But Smith badly mischaracterizes their crimes and missteps:

Weiner’s online romances brought him down because they were weird. Spitzer’s ordinary sin — any number of politicians have survived prostitution scandals — ended his tenure as governor because his governorship was already going terribly.

Weiner was not just “weird”- he lied, badly, at first when the pictures were revealed. Voters tend to be more forgiving of politicians who cop to their misdeeds immediately.

More importantly, Spitzer’s crime may not have been unique, but it was still a crime. The man who was once the top law enforcement agent in the state solicited illegal prostitutes. Weiner may have been unethical, but that’s between him and his family and isn’t in itself against the law.

Still, both men have admittedly strong shots at the offices they seek. Weiner is the less qualified candidate- as stated above, he is an ideas man, and the mayor’s office is very much a practical office (i.e. the less-than-charismatic master administrator, Michael Bloomberg). But Weiner recently became the front runner in polls ahead of early favorite Christine Quinn.

Task goal
Write the next few paragraphs of the commentary on the Weiner and Spitzer campaigns, continuing after its last sentence.

Material provided
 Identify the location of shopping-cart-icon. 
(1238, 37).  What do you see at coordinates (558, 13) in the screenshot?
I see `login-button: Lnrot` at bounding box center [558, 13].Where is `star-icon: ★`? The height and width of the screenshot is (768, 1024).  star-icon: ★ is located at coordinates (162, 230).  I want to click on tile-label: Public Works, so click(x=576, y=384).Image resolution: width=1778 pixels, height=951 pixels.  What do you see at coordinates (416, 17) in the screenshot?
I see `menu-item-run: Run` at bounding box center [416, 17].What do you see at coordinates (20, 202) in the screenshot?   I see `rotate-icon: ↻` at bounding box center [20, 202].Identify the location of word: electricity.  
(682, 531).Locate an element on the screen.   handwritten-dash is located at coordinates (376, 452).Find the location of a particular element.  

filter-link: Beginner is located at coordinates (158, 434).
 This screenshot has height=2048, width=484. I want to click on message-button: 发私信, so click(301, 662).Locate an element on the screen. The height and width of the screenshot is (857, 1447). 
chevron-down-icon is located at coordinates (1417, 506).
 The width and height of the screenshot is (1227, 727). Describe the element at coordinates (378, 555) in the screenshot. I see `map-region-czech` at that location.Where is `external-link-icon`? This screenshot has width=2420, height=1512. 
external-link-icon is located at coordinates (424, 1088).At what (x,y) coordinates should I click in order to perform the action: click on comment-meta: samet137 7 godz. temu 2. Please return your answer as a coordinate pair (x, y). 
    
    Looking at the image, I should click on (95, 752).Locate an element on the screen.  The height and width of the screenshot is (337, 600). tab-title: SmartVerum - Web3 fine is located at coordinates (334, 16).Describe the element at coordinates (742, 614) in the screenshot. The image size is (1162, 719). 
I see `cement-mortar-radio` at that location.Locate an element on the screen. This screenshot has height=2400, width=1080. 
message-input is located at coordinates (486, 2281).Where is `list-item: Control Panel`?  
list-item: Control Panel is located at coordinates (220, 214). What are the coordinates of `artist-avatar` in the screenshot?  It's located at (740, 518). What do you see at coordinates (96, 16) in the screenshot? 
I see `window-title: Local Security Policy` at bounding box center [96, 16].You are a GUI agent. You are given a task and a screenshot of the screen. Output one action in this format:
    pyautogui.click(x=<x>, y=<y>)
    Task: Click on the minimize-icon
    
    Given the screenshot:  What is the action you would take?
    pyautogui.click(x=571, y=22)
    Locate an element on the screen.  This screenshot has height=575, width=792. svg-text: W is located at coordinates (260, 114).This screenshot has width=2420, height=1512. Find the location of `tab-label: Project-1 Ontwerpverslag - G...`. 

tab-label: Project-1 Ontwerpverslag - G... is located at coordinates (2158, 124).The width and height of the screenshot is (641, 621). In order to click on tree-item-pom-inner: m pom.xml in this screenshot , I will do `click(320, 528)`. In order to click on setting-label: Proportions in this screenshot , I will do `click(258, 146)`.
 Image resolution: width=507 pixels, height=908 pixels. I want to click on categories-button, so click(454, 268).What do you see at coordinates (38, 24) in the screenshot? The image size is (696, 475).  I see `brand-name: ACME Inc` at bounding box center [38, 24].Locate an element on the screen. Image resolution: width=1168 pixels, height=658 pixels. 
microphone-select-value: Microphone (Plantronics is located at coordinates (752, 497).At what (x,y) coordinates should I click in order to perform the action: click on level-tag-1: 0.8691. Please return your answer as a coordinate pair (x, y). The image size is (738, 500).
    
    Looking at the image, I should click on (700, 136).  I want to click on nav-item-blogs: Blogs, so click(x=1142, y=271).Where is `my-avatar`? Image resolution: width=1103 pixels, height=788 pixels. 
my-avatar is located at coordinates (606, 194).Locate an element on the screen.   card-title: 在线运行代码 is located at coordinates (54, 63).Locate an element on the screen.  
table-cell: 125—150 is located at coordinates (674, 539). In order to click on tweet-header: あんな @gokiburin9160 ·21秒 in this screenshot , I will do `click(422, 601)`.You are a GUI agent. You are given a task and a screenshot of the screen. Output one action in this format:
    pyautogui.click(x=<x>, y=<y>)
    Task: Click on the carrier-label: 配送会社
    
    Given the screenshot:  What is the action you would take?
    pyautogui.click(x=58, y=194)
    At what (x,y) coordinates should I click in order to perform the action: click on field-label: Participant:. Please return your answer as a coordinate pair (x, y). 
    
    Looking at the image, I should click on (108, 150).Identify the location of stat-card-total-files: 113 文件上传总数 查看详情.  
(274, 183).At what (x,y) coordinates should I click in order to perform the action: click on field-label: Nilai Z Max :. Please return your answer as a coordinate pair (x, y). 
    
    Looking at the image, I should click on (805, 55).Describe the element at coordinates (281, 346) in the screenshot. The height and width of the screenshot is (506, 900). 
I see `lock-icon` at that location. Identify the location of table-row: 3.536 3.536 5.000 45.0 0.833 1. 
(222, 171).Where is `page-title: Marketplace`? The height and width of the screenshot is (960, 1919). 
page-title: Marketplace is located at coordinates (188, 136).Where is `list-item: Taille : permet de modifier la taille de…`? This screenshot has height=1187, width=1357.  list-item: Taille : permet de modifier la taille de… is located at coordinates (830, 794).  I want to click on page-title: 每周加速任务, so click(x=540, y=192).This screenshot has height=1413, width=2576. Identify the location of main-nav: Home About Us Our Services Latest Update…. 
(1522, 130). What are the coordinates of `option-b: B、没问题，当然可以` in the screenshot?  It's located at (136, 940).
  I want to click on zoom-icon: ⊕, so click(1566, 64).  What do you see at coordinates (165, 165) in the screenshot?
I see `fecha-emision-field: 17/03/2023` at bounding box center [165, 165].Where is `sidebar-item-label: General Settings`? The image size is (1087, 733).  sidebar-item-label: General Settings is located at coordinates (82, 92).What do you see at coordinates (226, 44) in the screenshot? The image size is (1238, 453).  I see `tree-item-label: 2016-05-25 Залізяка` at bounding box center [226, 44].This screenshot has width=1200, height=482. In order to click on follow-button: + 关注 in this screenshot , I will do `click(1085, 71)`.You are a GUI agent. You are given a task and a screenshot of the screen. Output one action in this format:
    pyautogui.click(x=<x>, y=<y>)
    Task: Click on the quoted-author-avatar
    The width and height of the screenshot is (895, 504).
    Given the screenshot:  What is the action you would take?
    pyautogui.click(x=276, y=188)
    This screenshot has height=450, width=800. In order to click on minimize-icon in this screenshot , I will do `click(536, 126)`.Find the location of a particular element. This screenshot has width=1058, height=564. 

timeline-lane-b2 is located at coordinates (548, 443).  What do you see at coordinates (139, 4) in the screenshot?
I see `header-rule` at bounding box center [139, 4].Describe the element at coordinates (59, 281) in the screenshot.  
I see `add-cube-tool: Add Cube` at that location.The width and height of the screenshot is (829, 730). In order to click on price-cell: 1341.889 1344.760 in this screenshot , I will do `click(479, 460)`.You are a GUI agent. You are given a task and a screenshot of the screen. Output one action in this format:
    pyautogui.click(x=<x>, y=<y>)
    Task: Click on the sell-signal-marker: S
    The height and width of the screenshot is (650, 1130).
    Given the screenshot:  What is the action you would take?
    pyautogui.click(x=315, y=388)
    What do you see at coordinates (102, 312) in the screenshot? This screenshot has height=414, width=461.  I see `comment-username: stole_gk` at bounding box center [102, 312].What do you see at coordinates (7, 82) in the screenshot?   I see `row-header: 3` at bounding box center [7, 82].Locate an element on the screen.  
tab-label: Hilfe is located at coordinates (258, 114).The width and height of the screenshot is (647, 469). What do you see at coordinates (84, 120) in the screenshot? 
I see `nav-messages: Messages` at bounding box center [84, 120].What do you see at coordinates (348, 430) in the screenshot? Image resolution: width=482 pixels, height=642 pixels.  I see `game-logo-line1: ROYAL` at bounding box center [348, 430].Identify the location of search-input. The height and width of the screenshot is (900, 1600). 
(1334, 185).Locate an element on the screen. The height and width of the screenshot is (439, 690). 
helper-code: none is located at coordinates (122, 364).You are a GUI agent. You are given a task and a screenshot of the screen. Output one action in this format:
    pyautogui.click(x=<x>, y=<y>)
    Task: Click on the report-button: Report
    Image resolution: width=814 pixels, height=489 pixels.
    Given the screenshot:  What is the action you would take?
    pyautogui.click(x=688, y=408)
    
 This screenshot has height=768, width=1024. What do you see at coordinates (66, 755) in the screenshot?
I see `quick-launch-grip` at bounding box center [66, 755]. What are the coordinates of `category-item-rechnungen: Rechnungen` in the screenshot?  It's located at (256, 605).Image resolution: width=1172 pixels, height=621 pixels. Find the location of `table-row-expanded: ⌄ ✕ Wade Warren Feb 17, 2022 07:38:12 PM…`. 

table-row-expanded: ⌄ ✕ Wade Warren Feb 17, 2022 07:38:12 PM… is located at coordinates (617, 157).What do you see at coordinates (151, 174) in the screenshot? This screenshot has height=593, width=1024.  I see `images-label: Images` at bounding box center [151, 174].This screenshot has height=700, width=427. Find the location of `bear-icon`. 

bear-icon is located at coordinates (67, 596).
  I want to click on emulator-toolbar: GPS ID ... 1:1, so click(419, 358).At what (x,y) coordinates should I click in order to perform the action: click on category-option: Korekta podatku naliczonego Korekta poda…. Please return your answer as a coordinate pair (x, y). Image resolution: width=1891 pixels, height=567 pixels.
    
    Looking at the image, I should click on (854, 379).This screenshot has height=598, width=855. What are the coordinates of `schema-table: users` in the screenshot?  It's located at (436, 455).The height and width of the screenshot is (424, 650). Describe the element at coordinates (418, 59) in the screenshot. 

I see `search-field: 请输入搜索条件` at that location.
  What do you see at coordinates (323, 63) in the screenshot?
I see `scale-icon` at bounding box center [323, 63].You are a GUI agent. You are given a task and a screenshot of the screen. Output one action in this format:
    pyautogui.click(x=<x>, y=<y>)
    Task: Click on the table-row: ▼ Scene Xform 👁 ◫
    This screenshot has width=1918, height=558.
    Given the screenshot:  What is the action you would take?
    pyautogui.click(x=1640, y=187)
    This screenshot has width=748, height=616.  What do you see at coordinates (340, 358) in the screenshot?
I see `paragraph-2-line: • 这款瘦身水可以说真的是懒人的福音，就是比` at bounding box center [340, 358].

Reply
There’s no polling data on Spitzer yet, but he has name recognition, is overqualified for the office (the Comptroller audits the city’s finances), and has tons of money. Spitzer has already suggested that he will decline the city’s public financing and use his family’s personal fortune for the campaign. And the Washington Post‘s The Fix says Spitzer could very effectively run as a powerful outsider, characterizing current frontrunner (and well-liked Manhattan borough president Scott Stringer) as an ineffectual machine politician.

What do you think? Does either man have a chance? Should they?